One strand in contemporary biblical scholarship essentially dissolves the tension by ascribing unconditional and conditional views of the Davidic covenant to different editorial layers in Samuel and Kings. Eslinger’s study of 2 Samuel 7 follows a different tack altogether: God never made an unconditional promise to David. Previous scholarship, he argues, has largely ignored the rhetorical texture of 2 Samuel 7. First and foremost, the chapter is an extended dialogue, an exchange of viewpoints: David proposes building a temple for God, hoping to secure his descendants’ future (v. 2); God rejects the proposal and instead makes a promise to David which appears to give him all the security he wanted but is really as rigidly conditional on human obedience as the Sinai covenant (vv. 5–16); David’s response (vv. 18–29) attempts to reinterpret God’s words in his favour, as a promise with eternal validity (unconditional, therefore), but he succeeds in deceiving only himself. There are parallels, Eslinger argues, between this chapter and 1 Samuel 8, where the Israelites first request a king: both passages describe an attempt to seek protection from the terms of the Sinai covenant, and in both passages God seems to give in, but in fact concedes only what he intended all along.

Eslinger mounts an intricate case, based on a close reading of 2 Samuel 7. He finds a pervasive slipperiness in God’s and David’s words, reflecting the basically deceptive intent of both parties: God seems to offer David much more than he in fact does; David appears to accept God’s terms, but then attempts to persuade God that he has committed himself further than he in fact has.

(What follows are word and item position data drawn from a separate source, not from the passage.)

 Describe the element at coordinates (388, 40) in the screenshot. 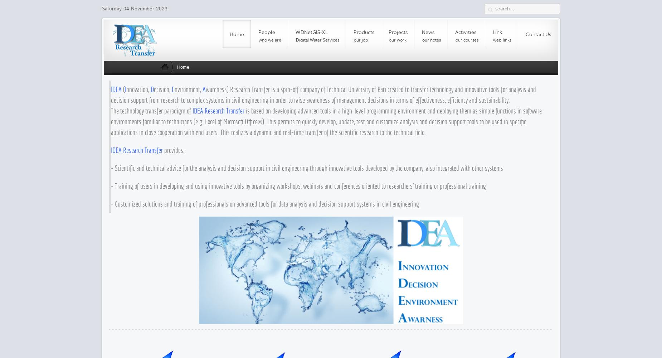

I see `'our work'` at that location.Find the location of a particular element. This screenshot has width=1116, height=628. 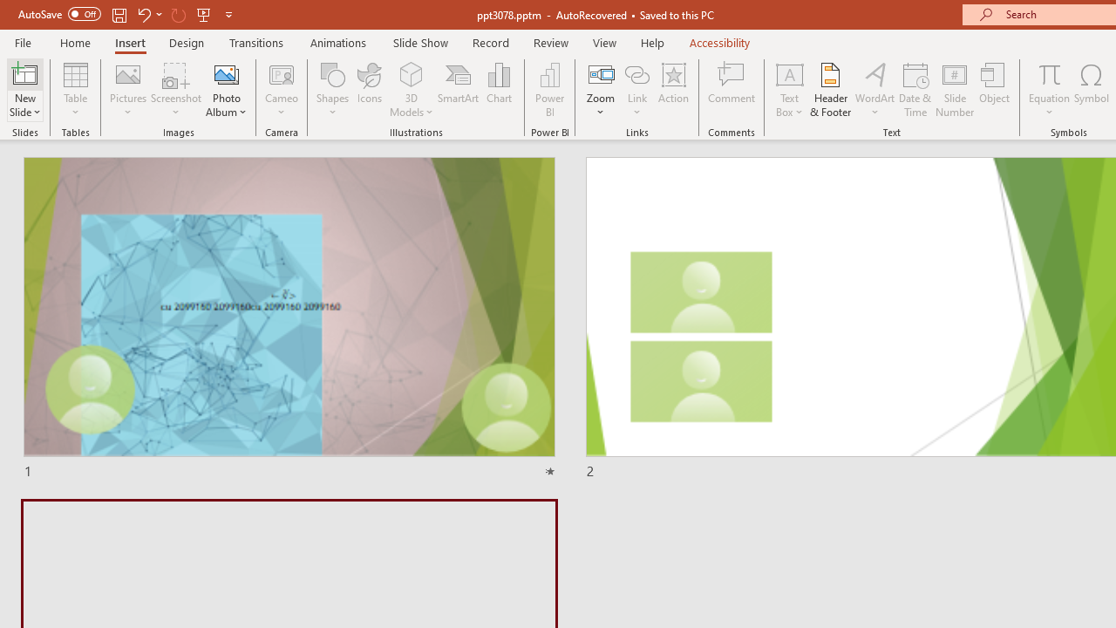

'Comment' is located at coordinates (732, 90).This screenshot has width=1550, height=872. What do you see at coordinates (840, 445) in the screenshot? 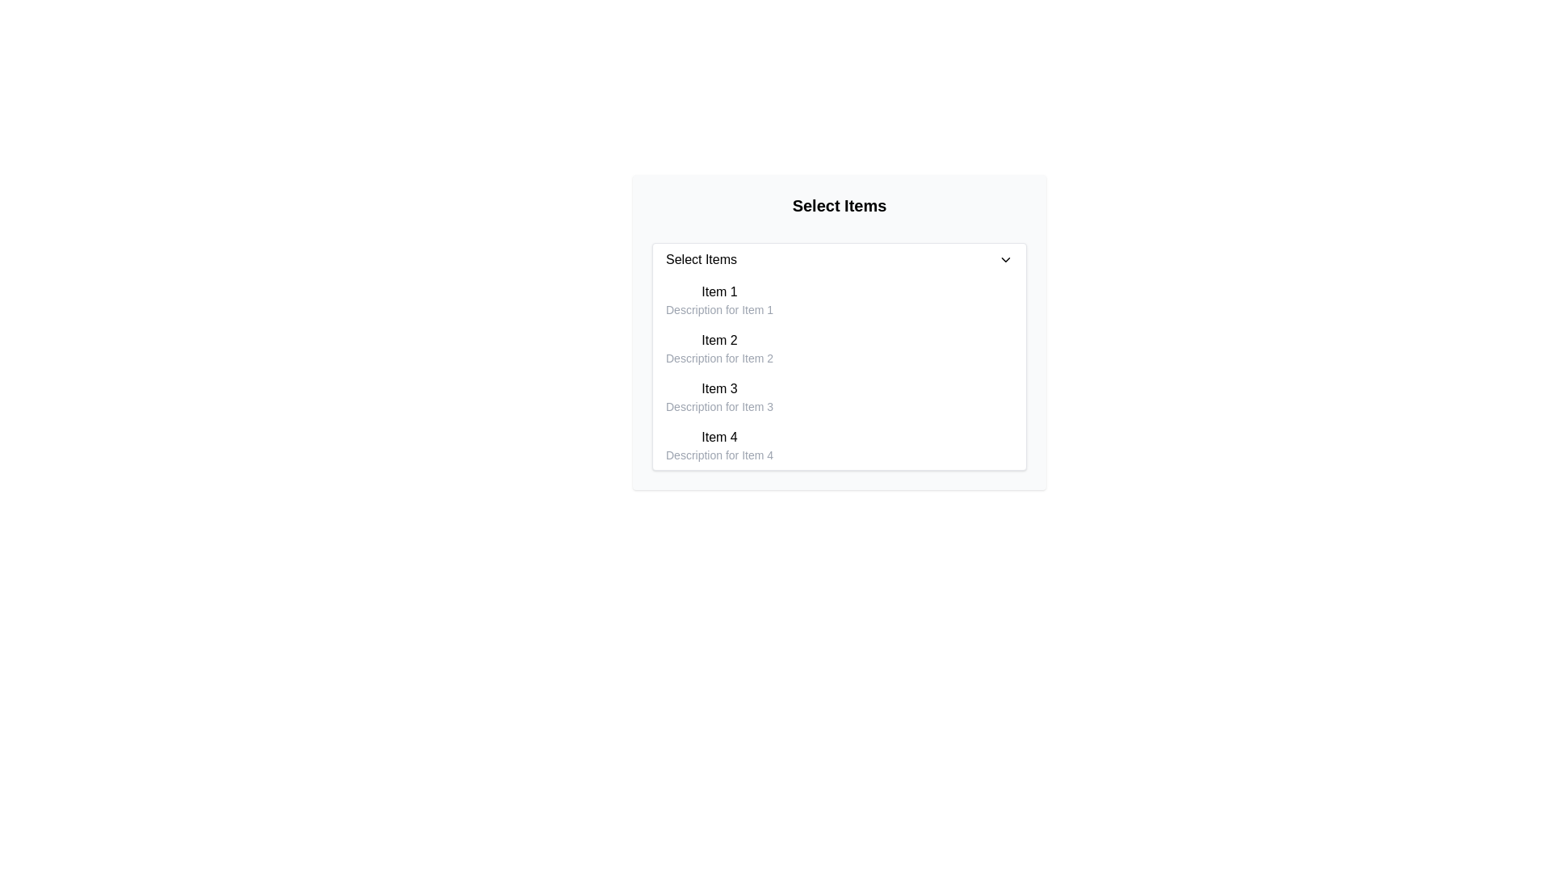
I see `the selectable option 'Item 4' in the list` at bounding box center [840, 445].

Both God’s and David’s words (which Eslinger analyses by means of numerous diagrams) prove, on closer examination, to be honeycombed with devious redefinitions and qualifications, saying one thing and intending another. Neither God nor David emerges in a flattering light from this study: God blends authoritarian pronouncements with deceit; David is self-seeking and fawning.

This book evoked a mixed response in me. Eslinger is good on the question of synchronic versus diachronic readings: an unusual feature of the book is that it includes an exchange of views on this point between Eslinger and A. Campbell. He is also right to point to echoes of the Sinai traditions in 2 Samuel 7: perhaps previous approaches which spoke of a Davidic covenant standing over against the Sinaitic covenant were misguided. But the detailed argumentation underlying Eslinger’s characterization of God and David in 2 Samuel 7 generally left me unconvinced. Reviewing the chapter, I do not find intent to deceive in either party: David makes a proposal; God responds, replacing David’s proposal with his own; David responds with thanks, nowhere going beyond what God has himself said. In general, rather than seeing 2 Samuel 7 as a rerun of 1 Samuel 8, I find considerable contrasts between the two episodes: the tone of 2 Samuel 7 and the preceding chapters seems to me more optimistic than 1 Samuel 8; and 2 Samuel 7:15 explicitly contrasts Saul’s fate and that of David’s descendants, a point Eslinger attempts to minimize (pp. 59–63), but in my view unsuccessfully.

In short, a skilful presentation of an implausible case.